Um so stärker dürften die US-Unternehmen profitieren, wenn der Euro sich gegenüber dem Dollar stabilisiert und der Ölpreis sich bei der Marke von 30 $ je Barrel einpendelt. Die Aussicht auf eine solche Entwicklung hat die Du-Pont-Aktie in der vergangenen Woche nach oben gedrückt. Goldman Sachs beurteilt die Titel - ebenso wie Dow Chemical - mit dem vorsichtig optimistischen Urteil "Market Outperform". In Europa wirkt sich der schwache Euro zwiespältig aus: Zwar sinken die Produktionskosten im Euro-Raum. Doch weil die wichtigsten Rohmaterialien in Dollar bezahlt werden müssen, steigen die Einkaufspreise für die Chemiekonzerne des alten Kontinents stark an.

Die Londoner Chemie-Analysten der Investmentbank Credit Suisse First Boston bewerten den europäischen Sektor insgesamt mit "Untergewichten". Das heißt, sie raten Investoren, den Chemie-Aktien einen geringeren Anteil im Depot zu geben als im Vergleichsindex. Die Schweizer Expertin für Chemiewerte, Bischofberger, warnt aber davor, die Branche über einen Kamm zu scheren. Große Unterschiede gebe es zum Beispiel bei der Abhängigkeit der Unternehmen vom Ölpreis und bei den Spielräumen für Preiserhöhungen.

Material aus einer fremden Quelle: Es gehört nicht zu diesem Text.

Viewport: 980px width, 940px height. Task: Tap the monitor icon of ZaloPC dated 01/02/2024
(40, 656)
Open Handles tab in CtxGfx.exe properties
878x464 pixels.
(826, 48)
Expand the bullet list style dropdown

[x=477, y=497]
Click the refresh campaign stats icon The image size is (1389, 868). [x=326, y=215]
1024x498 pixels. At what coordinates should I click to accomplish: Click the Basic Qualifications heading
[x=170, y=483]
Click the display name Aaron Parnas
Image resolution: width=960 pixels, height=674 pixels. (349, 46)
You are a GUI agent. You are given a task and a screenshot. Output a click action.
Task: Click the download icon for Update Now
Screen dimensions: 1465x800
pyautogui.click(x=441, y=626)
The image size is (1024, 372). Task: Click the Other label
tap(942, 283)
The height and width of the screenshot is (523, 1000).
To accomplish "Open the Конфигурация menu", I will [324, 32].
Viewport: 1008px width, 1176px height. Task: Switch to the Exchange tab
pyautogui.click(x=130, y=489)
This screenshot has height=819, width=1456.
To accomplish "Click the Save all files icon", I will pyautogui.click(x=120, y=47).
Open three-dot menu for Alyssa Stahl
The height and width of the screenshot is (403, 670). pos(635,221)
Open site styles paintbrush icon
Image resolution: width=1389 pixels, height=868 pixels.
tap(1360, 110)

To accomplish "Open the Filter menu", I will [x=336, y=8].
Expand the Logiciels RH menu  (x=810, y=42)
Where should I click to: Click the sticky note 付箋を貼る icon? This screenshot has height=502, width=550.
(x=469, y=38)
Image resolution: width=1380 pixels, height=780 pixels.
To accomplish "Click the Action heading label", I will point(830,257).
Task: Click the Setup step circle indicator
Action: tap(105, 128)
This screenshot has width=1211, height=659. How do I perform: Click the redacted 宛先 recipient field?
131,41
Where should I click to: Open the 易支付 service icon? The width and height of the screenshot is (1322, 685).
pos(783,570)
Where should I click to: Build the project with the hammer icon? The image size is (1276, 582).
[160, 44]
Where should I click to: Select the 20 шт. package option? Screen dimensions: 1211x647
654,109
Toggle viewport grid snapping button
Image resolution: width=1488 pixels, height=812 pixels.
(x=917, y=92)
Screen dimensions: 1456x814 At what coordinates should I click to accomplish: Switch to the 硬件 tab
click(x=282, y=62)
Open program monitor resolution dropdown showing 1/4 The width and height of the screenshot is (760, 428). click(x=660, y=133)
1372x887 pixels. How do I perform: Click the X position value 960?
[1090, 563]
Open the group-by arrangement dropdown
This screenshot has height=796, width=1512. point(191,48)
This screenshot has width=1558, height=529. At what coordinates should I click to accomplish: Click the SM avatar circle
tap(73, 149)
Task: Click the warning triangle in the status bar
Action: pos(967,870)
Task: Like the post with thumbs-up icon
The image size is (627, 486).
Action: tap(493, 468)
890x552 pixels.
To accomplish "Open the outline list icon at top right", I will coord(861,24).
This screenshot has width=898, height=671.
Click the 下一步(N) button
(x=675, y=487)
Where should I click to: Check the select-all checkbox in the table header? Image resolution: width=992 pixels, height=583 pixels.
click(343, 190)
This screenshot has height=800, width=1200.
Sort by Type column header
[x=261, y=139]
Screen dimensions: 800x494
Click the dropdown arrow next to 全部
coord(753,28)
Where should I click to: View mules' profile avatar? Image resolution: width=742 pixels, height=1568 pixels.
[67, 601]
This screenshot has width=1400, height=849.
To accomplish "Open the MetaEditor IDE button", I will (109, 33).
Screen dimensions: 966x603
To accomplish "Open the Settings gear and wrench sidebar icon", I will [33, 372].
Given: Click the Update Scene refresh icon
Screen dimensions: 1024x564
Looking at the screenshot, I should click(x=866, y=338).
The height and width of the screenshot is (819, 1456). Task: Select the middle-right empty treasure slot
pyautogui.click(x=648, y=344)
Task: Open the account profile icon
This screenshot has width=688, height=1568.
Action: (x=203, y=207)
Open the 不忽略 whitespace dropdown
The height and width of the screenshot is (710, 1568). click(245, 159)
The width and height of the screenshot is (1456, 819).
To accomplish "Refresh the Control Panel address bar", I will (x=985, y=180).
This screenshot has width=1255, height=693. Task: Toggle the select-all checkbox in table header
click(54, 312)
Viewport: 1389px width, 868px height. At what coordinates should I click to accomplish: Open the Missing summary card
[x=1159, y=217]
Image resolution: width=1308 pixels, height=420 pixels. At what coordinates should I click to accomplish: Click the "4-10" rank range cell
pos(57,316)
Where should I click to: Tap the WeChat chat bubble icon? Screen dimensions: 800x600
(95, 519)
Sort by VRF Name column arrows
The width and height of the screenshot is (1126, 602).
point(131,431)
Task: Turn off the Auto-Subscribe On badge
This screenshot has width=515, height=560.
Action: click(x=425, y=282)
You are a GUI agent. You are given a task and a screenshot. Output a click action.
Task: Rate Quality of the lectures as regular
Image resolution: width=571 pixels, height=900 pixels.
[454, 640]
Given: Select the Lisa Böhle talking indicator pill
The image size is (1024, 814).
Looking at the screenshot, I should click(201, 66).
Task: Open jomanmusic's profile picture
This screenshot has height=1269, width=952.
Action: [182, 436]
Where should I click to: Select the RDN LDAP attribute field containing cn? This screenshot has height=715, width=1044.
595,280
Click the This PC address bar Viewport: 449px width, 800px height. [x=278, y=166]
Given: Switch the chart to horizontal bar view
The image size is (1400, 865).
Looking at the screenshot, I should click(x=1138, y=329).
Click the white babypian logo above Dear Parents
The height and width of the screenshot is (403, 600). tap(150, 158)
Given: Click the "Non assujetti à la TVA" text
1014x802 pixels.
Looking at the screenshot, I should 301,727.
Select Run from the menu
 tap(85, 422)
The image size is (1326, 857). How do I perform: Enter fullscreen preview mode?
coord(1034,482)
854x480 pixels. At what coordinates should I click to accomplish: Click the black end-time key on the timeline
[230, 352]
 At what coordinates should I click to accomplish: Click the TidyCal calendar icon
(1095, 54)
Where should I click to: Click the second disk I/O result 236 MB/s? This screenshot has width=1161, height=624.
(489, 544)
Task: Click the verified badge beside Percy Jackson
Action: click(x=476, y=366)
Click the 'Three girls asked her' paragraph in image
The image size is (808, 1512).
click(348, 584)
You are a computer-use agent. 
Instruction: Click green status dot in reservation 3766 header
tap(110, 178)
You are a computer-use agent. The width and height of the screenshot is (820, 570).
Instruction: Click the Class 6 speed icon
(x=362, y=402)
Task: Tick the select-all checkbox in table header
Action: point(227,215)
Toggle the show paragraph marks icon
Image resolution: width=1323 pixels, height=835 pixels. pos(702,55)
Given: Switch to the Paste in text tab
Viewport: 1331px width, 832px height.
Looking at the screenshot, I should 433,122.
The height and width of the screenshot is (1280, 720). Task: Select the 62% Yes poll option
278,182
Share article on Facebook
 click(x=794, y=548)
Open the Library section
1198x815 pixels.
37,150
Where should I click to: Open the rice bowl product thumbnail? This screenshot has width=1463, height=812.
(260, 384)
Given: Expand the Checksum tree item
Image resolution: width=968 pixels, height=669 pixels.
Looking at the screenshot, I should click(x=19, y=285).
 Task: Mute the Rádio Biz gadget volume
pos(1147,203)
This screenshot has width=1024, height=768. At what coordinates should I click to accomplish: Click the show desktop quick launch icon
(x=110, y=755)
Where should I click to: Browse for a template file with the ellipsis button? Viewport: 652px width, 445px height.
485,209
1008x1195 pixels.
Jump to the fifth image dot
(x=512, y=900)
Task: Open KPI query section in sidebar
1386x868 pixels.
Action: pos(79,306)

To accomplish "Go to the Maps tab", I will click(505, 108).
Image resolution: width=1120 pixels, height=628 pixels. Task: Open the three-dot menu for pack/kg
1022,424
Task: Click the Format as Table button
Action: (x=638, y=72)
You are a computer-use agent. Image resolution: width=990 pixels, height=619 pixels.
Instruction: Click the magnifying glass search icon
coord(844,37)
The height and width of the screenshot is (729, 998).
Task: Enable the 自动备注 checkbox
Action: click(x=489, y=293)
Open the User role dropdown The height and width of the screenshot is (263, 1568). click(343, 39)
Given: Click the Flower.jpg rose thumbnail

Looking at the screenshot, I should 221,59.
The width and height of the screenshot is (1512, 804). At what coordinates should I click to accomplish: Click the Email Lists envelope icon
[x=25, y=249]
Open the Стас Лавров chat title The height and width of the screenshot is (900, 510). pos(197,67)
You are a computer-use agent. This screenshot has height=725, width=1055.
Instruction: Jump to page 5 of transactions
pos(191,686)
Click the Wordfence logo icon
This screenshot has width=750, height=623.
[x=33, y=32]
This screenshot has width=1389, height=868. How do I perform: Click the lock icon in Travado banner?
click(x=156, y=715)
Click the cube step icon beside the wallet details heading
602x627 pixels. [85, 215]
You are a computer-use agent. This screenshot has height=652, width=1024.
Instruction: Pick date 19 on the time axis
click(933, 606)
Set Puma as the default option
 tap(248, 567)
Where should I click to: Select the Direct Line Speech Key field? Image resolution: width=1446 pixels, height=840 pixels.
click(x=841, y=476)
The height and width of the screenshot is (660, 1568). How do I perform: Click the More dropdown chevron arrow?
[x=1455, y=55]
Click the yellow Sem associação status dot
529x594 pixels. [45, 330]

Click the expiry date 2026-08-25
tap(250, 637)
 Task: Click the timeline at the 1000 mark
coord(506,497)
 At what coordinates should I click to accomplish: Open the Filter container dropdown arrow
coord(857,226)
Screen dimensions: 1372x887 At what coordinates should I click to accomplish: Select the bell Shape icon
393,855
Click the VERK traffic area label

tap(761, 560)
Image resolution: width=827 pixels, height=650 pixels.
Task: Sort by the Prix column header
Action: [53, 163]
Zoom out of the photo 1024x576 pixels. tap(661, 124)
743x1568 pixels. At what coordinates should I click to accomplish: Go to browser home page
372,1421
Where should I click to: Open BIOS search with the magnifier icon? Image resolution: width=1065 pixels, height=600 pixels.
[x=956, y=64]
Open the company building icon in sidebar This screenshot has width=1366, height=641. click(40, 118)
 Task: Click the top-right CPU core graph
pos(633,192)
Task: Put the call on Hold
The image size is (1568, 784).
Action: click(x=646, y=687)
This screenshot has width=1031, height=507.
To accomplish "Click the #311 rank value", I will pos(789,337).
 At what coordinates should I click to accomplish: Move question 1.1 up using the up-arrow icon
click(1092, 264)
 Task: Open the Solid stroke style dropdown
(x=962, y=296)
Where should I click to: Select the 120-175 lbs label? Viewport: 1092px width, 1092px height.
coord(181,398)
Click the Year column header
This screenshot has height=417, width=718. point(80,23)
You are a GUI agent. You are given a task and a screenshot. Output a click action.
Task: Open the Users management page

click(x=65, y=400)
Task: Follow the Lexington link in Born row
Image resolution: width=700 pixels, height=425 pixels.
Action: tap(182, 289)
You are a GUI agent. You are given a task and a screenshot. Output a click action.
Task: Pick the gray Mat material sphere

Das Massengeschäft ist wenig profitabel

So veröffentlichte die kürzlich die französische Rhodia als erster europäischer Konzern eine Gewinnwarnung. Die ehemalige Chemiesparte von Rhone-Poulenc, dem Fusionspartner von Hoechst, ist relativ stark im Massengeschäft mit Grundchemikalien engagiert. Dort lässt sich am schwersten Geld verdienen. In Deutschland favorisieren dagegen viele Analysten Bayer. Vor wenigen Tagen erhöhte die Deutsche Bank ihr Anlageurteil für den Leverkusener Chemie- und Pharmariesen auf "Buy" (Kaufen) von zuvor "Marketperform" (durchschnittliche Kursentwicklung). Den aktuellen Aktienkurs von rund 45 Euro bezeichneten die Analysten als günstig. Ihr Kursziel liegt bei 58 Euro.

Nicht ganz so positiv bewerten die Anlageexperten den Rivalen BASF: Zwei Drittel der vom Informationsdienst Bloomberg erfassten Einstufungen fallen zwar positiv aus. Aber immerhin drei Banker geben ein negatives Urteil ab. Der in Ludwigshafen ansässige Konzern gilt als weniger defensives Investment als der Leverkusener Konkurrent. Denn anders als Bayer verfügt BASF nicht über ein starkes Standbein im weniger schwankungsreichen Pharmageschäft. Dafür engagiert sich BASF zusammen mit dem russischen Gasmonopolisten Gazprom in den Bereichen Öl und Gas. In Russland will BASF in den kommenden fünf Jahren bis zu 500 Mill. DM investieren, wie das Unternehmen kürzlich bekanntgab. Das Bankhaus Metzler hält BASF auf dem derzeitigen Kursniveau für stärker unterbewertet als Bayer. Die Empfehlung der Privatbank lautet "Kaufen" für BASF und "Halten" für Bayer.